I have posed the question of the organizer: what next? What do we do with the data? How will it be used? Can we monitor trends over time? Data is interesting but arguably useless unless put to work. How do we live in harmony with our fellow Hong Kongers, big and small? How do all these species fit together and which fights, for fights there will be, are worth the effort?

I do not have the answers but I hope the barren rock is worth fighting over in ecological as well as political, social and economic terms.

The Skinks

How did I ever find the time to work?

We have turned the page from February to March. Nature was a day ahead of the calendar as there was a noticeable change in weather and activity on February 28th. Butterflies flew, ants scuttled, skinks darted around and the birds filled their tiny lungs and sang their cardiac muscles out.

I was especially pleased with the skinks. Blue-tailed. I had never seen one in Hong Kong before to my best recollection. The first taunted me. I saw the skink and the skink saw me. Gone with the wind and frankly my dear, I did give a damn. The head went down. Mine, not the skink’s. Forlornly I shuffled on. Better, I thought, than shuffling off.

Barely three paces along the path another Blue-tailed Skink was sunning itself on the fringe of the leaf litter. I paused and pressed the shutter button. I fiddled with the camera and clicked again. I held my breath and edged forward, Tonto on the trail of the bad guys. Click again. Bad angle though. I wanted to get low. I start to lean forward. I think my bones must have clicked or the skink heard my brain pulsating in my cranium. The crinkling sound of skink retreating through dry leaves. I peered into the undergrowth, hoping to pick out a glimpse of electric blue. No luck. After a while I remembered it was safe to breathe again. I move on.

Plestiodon quadrilineatus

In the next half hour I see three more Blue-tailed Skinks. None waited for its portrait to be taken. At least now I know roughly where to find them. I need a warm sunny day, a rock for them to bask on and some glucosamine to stop my knees waking the dead when I try to kneel.
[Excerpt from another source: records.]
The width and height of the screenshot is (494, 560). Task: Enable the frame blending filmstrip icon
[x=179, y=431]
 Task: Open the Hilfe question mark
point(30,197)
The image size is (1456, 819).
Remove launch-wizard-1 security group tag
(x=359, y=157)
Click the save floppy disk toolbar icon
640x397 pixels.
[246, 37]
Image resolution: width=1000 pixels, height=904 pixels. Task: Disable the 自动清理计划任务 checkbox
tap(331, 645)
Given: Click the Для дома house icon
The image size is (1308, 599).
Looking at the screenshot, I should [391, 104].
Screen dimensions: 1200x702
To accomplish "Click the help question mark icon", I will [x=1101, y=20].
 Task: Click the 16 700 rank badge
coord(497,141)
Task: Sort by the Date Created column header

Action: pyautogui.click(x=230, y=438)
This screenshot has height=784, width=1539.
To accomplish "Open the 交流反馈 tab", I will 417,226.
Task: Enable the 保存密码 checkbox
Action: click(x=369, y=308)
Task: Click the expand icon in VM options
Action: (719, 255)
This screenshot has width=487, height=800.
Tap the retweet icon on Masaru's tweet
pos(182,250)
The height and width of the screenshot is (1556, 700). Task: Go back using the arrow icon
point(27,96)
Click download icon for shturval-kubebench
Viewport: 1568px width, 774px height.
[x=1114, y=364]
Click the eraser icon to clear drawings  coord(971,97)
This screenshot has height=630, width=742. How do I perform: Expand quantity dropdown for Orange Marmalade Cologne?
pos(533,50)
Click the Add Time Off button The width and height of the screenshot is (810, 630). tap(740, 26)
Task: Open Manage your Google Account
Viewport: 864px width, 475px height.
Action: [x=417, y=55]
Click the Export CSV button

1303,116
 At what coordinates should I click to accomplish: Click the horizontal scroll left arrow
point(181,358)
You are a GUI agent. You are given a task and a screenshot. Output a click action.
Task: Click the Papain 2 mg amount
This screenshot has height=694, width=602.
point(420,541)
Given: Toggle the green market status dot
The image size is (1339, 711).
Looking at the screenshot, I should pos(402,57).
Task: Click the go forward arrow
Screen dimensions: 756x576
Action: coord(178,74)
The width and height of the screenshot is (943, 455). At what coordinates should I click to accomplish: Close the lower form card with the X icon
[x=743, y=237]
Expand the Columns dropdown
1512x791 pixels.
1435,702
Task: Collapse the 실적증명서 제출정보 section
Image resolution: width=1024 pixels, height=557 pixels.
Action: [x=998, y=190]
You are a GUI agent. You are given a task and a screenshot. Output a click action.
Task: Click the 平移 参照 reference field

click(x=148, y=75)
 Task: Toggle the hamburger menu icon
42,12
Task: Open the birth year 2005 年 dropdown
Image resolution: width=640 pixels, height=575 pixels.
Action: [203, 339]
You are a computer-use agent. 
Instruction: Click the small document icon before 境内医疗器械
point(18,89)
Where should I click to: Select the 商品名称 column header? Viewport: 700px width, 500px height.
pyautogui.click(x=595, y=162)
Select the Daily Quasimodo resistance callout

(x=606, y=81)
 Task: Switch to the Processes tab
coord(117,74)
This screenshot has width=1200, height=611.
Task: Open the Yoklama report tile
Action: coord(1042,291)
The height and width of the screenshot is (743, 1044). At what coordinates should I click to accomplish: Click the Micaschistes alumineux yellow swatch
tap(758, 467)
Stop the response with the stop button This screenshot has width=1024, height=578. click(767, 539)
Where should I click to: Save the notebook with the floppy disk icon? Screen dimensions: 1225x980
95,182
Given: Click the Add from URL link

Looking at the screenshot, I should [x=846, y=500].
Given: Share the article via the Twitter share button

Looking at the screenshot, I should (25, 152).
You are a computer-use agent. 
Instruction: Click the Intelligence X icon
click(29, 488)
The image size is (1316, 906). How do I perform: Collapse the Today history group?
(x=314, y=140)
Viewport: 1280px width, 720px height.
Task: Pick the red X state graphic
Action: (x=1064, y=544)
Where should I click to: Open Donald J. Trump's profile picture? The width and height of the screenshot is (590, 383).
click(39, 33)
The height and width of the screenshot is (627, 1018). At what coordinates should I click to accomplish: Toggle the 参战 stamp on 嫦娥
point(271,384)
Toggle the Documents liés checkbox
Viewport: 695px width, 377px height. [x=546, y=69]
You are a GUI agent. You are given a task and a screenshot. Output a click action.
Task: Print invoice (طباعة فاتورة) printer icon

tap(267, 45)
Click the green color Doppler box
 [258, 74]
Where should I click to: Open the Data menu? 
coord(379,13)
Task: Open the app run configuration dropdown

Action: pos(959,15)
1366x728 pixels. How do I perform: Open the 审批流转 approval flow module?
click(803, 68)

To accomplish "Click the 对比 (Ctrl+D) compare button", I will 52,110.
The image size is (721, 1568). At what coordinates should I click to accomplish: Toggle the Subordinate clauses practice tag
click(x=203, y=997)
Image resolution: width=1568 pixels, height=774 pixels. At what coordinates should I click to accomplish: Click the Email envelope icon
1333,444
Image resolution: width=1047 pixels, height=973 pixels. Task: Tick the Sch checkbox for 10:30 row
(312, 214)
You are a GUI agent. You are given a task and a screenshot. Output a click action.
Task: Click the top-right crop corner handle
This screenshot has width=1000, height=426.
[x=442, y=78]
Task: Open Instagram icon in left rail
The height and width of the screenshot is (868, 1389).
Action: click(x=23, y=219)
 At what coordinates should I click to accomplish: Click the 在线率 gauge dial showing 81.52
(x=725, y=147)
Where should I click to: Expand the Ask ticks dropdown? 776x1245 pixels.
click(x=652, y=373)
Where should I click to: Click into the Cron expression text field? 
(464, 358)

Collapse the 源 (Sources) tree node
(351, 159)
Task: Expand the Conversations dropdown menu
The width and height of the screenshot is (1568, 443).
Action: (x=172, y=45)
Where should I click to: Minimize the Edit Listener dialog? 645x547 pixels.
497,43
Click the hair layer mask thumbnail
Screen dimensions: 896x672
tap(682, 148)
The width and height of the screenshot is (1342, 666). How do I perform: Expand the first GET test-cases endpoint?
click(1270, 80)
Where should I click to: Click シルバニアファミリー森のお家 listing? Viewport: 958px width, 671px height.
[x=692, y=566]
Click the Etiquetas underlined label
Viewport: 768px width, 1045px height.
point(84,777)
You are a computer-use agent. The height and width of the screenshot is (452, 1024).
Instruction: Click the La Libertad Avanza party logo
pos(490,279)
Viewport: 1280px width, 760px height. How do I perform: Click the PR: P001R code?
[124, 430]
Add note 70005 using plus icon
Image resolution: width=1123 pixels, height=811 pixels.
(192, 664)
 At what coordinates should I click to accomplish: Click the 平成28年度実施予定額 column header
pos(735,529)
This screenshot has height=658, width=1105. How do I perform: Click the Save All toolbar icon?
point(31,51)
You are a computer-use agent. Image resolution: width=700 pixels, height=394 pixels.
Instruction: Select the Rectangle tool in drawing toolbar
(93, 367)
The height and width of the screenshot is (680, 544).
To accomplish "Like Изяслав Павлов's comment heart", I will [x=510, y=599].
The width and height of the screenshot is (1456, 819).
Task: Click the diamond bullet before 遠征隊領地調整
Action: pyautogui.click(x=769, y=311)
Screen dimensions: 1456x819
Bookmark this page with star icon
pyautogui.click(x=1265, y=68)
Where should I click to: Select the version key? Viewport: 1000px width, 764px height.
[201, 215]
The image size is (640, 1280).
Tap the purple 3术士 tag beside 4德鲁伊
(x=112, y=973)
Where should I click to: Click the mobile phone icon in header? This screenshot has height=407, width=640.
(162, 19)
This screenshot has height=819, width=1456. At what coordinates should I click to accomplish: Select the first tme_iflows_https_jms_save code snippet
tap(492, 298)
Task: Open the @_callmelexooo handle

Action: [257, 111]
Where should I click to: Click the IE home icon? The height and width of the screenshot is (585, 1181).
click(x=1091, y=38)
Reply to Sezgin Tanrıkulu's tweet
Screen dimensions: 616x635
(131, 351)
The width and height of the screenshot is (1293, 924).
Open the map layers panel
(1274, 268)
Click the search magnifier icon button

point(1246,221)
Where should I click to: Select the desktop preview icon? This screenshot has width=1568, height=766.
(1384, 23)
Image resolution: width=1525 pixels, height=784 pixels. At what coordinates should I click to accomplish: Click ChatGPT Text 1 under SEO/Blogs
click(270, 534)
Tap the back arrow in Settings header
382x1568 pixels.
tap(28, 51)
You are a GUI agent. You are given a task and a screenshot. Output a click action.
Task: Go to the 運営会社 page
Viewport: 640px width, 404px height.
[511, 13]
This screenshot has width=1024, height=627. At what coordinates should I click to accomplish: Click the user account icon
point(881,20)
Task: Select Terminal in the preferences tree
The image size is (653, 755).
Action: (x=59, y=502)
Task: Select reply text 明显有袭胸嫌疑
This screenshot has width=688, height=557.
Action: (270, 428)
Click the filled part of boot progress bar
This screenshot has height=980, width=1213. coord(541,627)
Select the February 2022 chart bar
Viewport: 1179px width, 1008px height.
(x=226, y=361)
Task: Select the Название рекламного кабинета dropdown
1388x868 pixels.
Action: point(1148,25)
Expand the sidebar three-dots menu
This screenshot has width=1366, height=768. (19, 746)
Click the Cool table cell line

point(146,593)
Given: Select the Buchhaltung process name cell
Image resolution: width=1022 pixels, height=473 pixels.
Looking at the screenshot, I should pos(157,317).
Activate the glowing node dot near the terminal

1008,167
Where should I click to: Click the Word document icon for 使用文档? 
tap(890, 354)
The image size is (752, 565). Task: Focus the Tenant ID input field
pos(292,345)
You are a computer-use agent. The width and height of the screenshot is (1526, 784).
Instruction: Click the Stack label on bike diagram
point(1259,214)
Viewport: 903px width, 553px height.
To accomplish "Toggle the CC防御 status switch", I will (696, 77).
Since then opportunities to walk have been restricted. People passing through Hong Kong I really want to meet. Family commitments. We have even ordered a car at long last. I have to wait until August or, heaven forfend, September to be mobile but Mrs. Ha has signed off on the expenses claim.

This hiatus has coincided with warmer, muggier weather. The Peak is shrouded in low cloud. Visibility is poor. Just what the insects like. Already the clowns are crawling up the Longan trees. Lantern Flies, crazy, gaudy, bizarre creatures that appear on the tree trunks, passed by and overlooked by most of the hikers and dog-walkers.

Lantern Fly - Pyrops candelaria

The frogs are croaking and the cicadas are doing whatever cicadas do to make such an infernal racket. The mozzies have started to remind me that I am the only free lunch. No snakes yet, which is odd because Hong Kong is full of snake-oil salesmen. Just look at Nathan Road or the stock exchange.

So much to see and so little time to see it all in. Today is another no-walk day but tomorrow I have a free schedule. Weather permitting I will see what has joined the rites of spring. Never mind Christmas, now ‘tis the season to be jolly, tra la la la la and all that jazz. The future is bright, it may be orange.